* What is required *
Set out the rows from the line containing "Task: Click the boy's face in the photo" up to and including the line containing "This screenshot has width=649, height=936." as a numbered list, skipping any blank lines. Leave the pictures out of your answer.

* Data entries *
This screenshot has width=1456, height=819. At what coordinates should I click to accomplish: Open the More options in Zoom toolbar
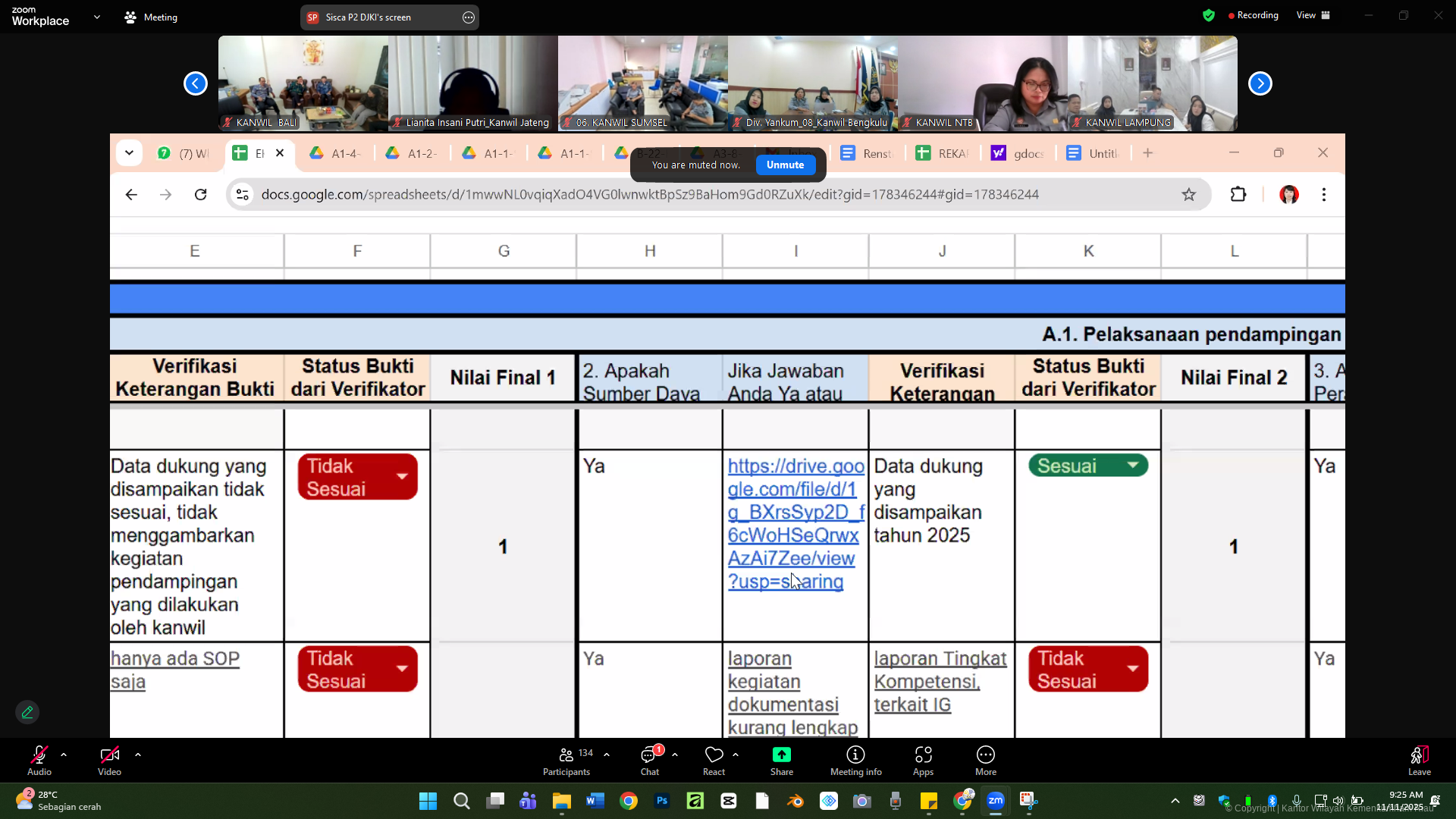tap(985, 760)
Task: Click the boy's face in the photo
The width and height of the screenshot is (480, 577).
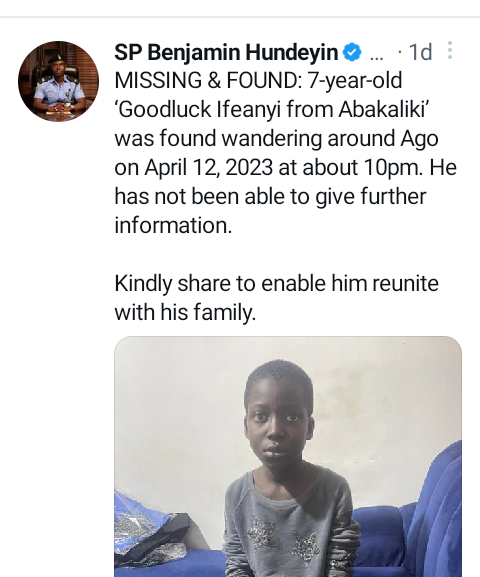Action: [279, 420]
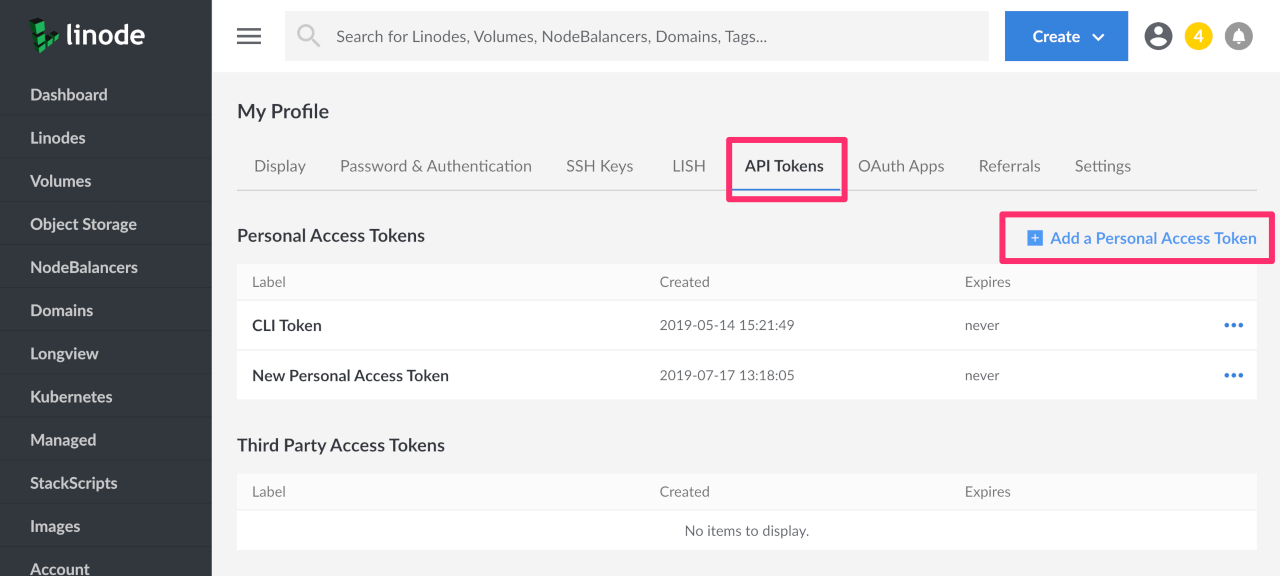The width and height of the screenshot is (1280, 576).
Task: Open the yellow 4 notifications badge
Action: coord(1198,36)
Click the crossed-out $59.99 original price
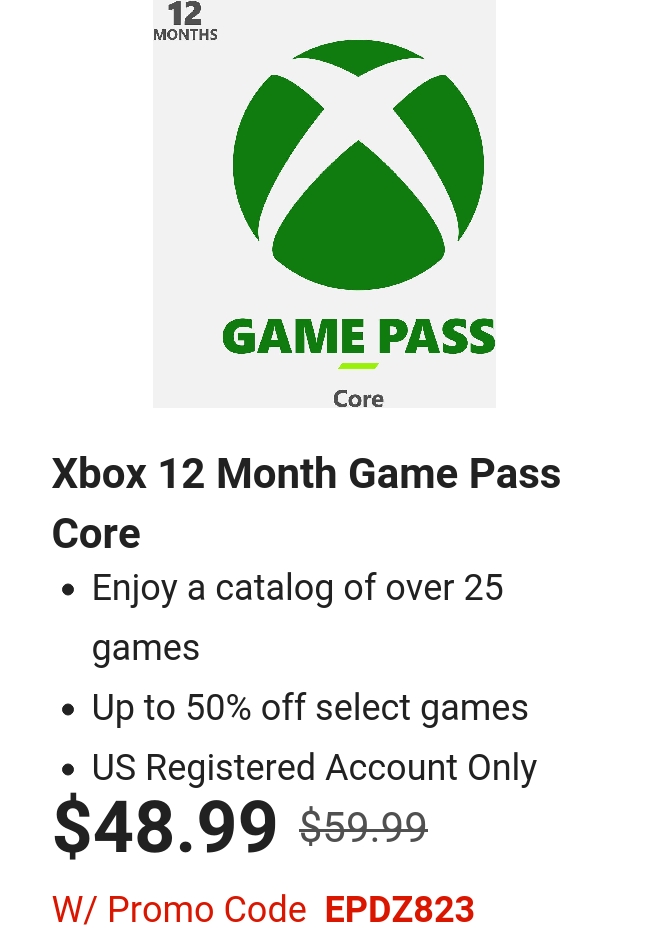This screenshot has width=649, height=936. point(363,827)
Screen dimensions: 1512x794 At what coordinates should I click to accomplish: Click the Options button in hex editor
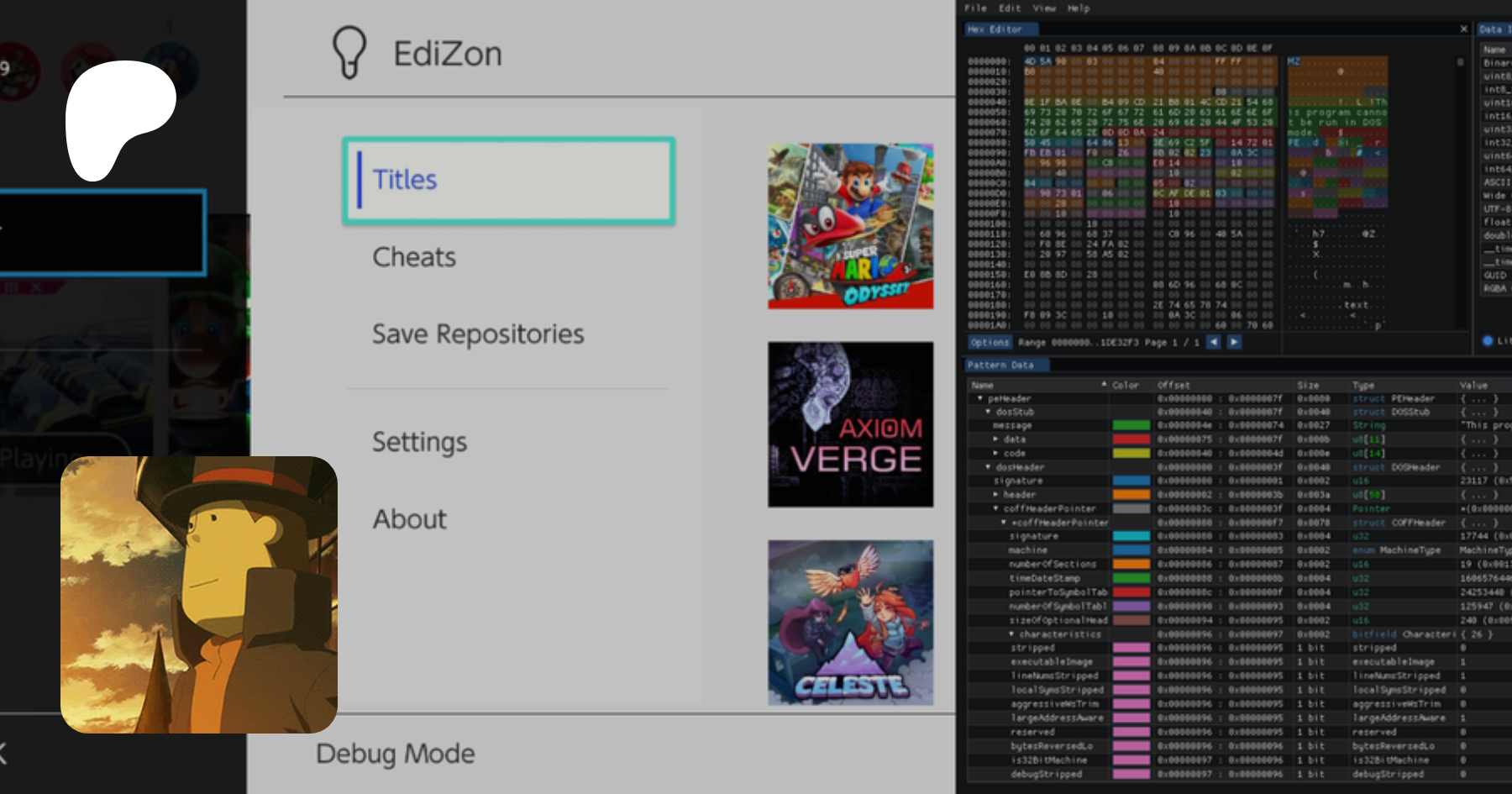(x=990, y=342)
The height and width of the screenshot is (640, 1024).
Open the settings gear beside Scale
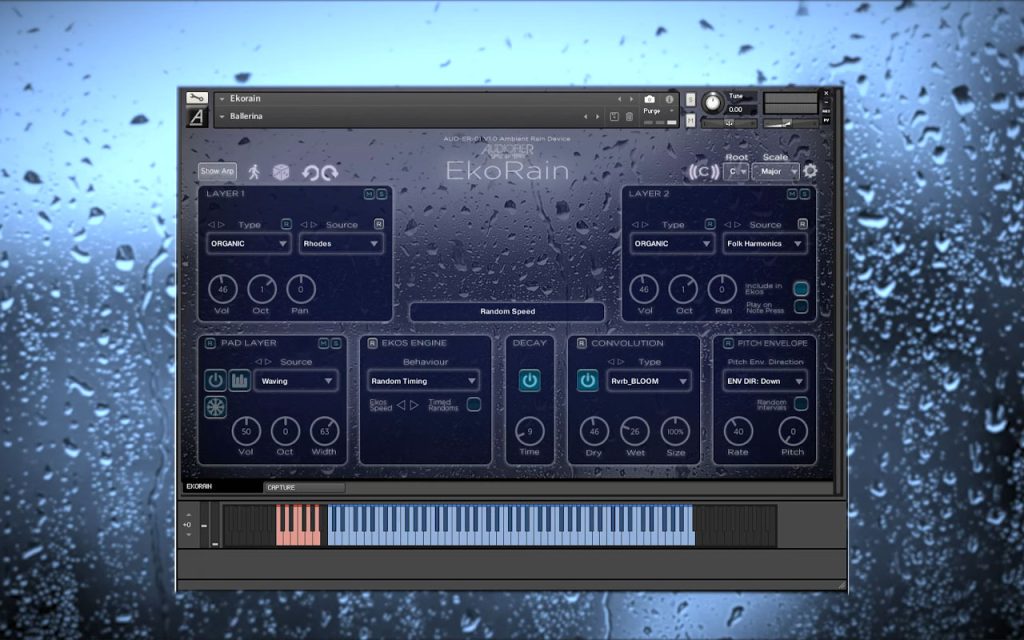(810, 171)
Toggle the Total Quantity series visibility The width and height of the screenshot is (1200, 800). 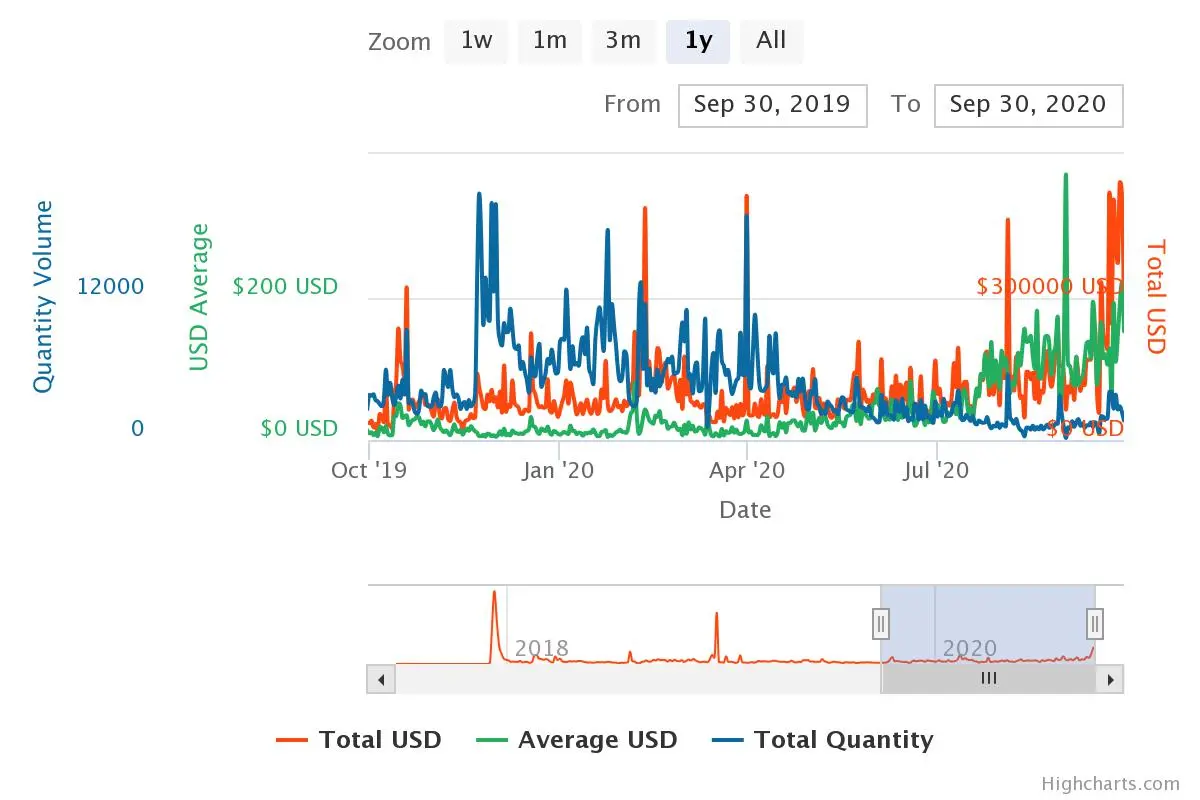click(x=823, y=740)
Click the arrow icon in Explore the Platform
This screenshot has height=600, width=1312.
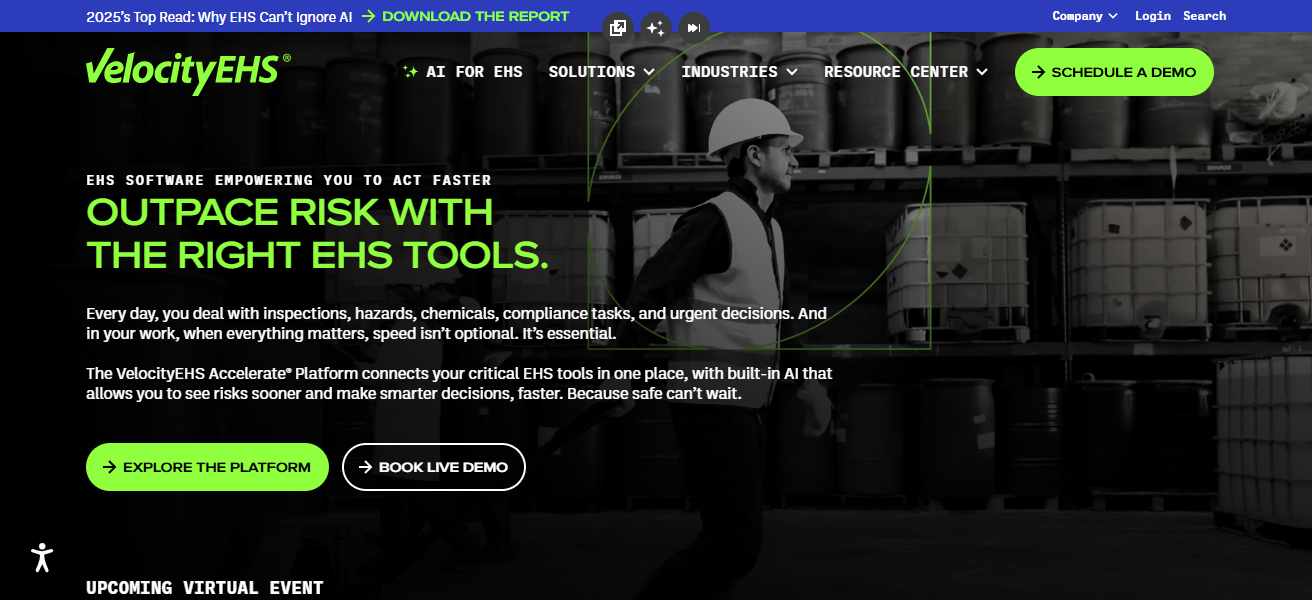click(109, 467)
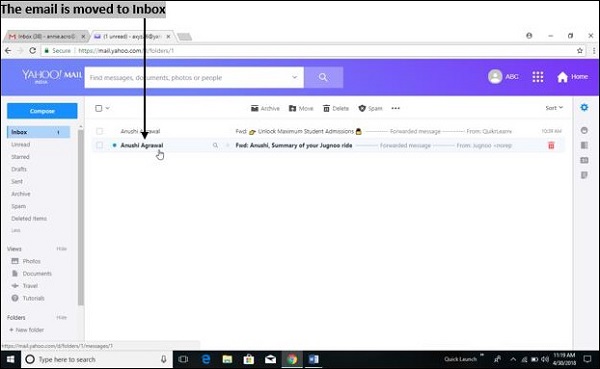This screenshot has height=369, width=600.
Task: Click the Compose button
Action: [x=42, y=111]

* Output *
1. Task: Click the boy's face in the photo
2. The width and height of the screenshot is (480, 577).
3. Action: [279, 420]
4. The width and height of the screenshot is (1280, 576).
5. Task: Open the yellow 4 notifications badge
6. Action: coord(1198,36)
7. Click the crossed-out $59.99 original price
8. This screenshot has width=649, height=936. point(363,827)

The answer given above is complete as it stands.